Prenons les poules féraux qui peuplent par milliers l’île Kauai, dans l’archipel hawaïen, depuis les tempêtes tropicales qui, en 1980, ont libéré ces oiseaux. Hormis le chat et la voiture, les poulets féraux subissent très peu de prédations sur cette île. Mais ils y sont soumis à une forte pression de sélection sexuelle. « Nous observons toutes sortes de changements, souvent surprenants, dans leurs12e ornements sexuels, témoigne Dominique Wright. La taille de leur crête, en particulier, diminue très vite à celle des coqs sauvages. » Un paradoxe, car « la sélection sexuelle œuvre sans doute à agrandir cette crête, non à l’amenuiser ». Son équipe a aussi trouvé, chez ces poulets féraux, la réapparition d’un plumage qui ressemble à l’habit ancestral de la sauvagine rouge.

Les processus génétiques en jeu, maintenant : ils réservent une surprise. « La féralisation et la domestication modifient souvent les mêmes caractères – par exemple, le taux de reproduction ou le développement cérébral – mais elles agissent en affectant des gènes différents », résume Eben Gering. Dit autrement, les gènes modifiés dans la féralisation diffèrent souvent de ceux qui ont été modifiés par la domestication, bien qu’ils contrôlent les mêmes caractères. Quittons maintenant les espèces à plumes pour une espèce vêtue de laine. Petits et robustes, les moutons féraux de l’île de Soay, un confetti battu par les vents, au nord-ouest de l’Ecosse, y furent introduits par l’homme il y a plusieurs millénaires. Les moutons mâles de Soay offrent un modèle d’étude de l’effet d’un gène (RXFP2) sur la sélection sexuelle et naturelle. Un de ses allèles Ho -, lui, confère de plus grandes cornes, est associé à un meilleur succès reproductif. L’allèle Ho -, lui, confère de plus petites cornes, c’est pourquoi il a été sélectionné artificiellement par la domestication ; il est associé, par ailleurs, à une longévité accrue.
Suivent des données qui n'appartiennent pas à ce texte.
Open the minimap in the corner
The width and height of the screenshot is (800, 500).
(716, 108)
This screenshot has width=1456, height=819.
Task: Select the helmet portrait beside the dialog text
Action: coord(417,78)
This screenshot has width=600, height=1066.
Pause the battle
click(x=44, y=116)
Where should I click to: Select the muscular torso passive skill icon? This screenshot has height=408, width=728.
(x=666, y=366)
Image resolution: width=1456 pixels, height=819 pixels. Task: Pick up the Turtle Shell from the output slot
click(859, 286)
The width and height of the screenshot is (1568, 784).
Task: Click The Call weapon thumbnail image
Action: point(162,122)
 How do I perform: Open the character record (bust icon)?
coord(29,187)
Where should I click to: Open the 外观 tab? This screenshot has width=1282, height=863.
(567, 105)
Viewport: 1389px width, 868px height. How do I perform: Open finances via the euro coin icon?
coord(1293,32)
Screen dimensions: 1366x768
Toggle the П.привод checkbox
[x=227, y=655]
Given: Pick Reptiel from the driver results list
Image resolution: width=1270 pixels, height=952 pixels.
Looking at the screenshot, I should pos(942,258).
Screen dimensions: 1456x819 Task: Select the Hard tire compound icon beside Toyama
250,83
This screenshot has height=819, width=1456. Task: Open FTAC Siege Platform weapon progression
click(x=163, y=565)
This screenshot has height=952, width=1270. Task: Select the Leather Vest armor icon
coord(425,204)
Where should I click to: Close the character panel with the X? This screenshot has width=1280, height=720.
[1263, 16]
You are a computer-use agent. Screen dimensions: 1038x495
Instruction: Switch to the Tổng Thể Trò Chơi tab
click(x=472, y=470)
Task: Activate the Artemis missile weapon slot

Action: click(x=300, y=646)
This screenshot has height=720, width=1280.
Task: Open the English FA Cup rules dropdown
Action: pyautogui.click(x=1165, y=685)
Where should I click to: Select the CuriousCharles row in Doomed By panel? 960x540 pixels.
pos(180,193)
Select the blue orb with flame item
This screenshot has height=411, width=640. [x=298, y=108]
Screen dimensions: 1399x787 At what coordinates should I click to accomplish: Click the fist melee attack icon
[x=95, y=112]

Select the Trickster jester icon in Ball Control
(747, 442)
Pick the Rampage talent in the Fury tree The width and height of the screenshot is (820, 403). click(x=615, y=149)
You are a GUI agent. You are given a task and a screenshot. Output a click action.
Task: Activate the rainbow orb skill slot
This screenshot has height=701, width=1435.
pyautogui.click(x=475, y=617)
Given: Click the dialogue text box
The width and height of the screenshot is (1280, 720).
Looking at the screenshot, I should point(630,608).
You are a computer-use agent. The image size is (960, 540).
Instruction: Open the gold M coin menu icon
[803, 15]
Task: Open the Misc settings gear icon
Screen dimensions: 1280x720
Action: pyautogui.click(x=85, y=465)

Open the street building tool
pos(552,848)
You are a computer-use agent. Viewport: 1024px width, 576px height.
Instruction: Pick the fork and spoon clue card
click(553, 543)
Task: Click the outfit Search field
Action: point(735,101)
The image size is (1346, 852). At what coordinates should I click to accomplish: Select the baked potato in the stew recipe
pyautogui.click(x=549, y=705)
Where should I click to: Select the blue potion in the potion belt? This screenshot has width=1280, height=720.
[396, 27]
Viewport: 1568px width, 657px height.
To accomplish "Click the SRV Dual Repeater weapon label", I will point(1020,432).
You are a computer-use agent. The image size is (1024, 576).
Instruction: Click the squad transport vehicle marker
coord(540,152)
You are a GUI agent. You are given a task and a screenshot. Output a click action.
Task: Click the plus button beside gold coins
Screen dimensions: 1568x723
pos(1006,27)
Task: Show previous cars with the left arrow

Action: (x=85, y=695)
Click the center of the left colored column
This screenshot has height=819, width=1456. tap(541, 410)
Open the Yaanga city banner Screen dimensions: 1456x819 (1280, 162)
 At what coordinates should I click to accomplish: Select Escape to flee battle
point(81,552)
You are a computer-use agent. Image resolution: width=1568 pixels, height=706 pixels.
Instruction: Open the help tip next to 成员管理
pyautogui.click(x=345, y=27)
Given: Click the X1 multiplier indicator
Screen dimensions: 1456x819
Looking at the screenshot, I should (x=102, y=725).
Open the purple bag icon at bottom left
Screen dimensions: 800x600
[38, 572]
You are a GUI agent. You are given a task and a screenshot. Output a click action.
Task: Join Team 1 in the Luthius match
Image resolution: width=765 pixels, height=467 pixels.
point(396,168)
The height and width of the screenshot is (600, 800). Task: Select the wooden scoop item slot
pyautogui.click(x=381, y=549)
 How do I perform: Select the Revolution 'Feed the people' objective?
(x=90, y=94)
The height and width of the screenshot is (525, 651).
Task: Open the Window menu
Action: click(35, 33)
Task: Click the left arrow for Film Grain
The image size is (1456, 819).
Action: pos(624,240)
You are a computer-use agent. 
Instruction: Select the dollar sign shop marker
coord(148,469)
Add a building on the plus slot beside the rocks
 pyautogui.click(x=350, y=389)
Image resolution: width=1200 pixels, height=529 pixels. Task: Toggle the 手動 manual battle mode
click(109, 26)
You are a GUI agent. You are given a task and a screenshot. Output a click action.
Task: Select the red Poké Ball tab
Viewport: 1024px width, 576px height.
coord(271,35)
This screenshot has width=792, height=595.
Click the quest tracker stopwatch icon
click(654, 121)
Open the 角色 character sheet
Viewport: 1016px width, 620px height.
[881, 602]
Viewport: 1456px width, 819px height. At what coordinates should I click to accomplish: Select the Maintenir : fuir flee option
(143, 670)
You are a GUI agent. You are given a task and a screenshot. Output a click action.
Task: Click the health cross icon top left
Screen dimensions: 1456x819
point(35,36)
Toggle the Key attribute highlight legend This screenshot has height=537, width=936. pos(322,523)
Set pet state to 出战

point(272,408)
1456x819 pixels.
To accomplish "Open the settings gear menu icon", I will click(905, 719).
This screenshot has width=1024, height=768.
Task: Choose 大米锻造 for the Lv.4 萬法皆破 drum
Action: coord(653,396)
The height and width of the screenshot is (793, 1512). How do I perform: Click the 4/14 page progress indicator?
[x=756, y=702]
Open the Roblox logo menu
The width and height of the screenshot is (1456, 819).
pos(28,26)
Au final, les mâles féraux qui portent les deux allèles (« hétérozygotes ») sont avantagés : l’issue d’un compromis entre la sélection sexuelle et la sélection naturelle (Johnston, S.E. et al. Nature, 2013). Chez les femelles, en revanche, l’allèle Ho – ne modifie pas la survie.

Derrière ses cornes spectaculaires, le mouton de Corse, lui, cachait un autre secret, révélé en 1979 par François Poplin, du MNHN. Cet animal, en effet, ne constitue pas une espèce sauvage indigène. « Il est né du marronnage 5féralisation] de moutons encore primitifs introduits par l’homme dès le début du néolithique, au VIe, peut-être au VIIe millénaire avant notre ère », expliquait ce chercheur. Retracée à partir de l’analyse d’ossements, cette histoire évolutive a été confirmée par la génétique.

 

Des changements neurologiques

L’ancêtre du mouflon corse était donc un mouton sauvage, originaire d’Asie mineure. Mais « après quelques dizaines de siècles de domestication seulement, la population qui donnera le mouflon corse est redevenue libre. Par rapports aux moutons domestiques actuels, elle a donc moins divergé de l’espèce sauvage », explique Rémi Berthon. Les cornes de cet ovin féral ont la particularité d’être enroulées autour d’un seul axe, un caractère que devait présenter le mouton sauvage ancestral, et que la courte phase de domestication n’a pas transformé. Notre mouflon corse, par ailleurs, n’est pas revêtu de laine. « La toison n’est apparue que beaucoup plus tard dans la domestication du mouton », note Rémi Berthon.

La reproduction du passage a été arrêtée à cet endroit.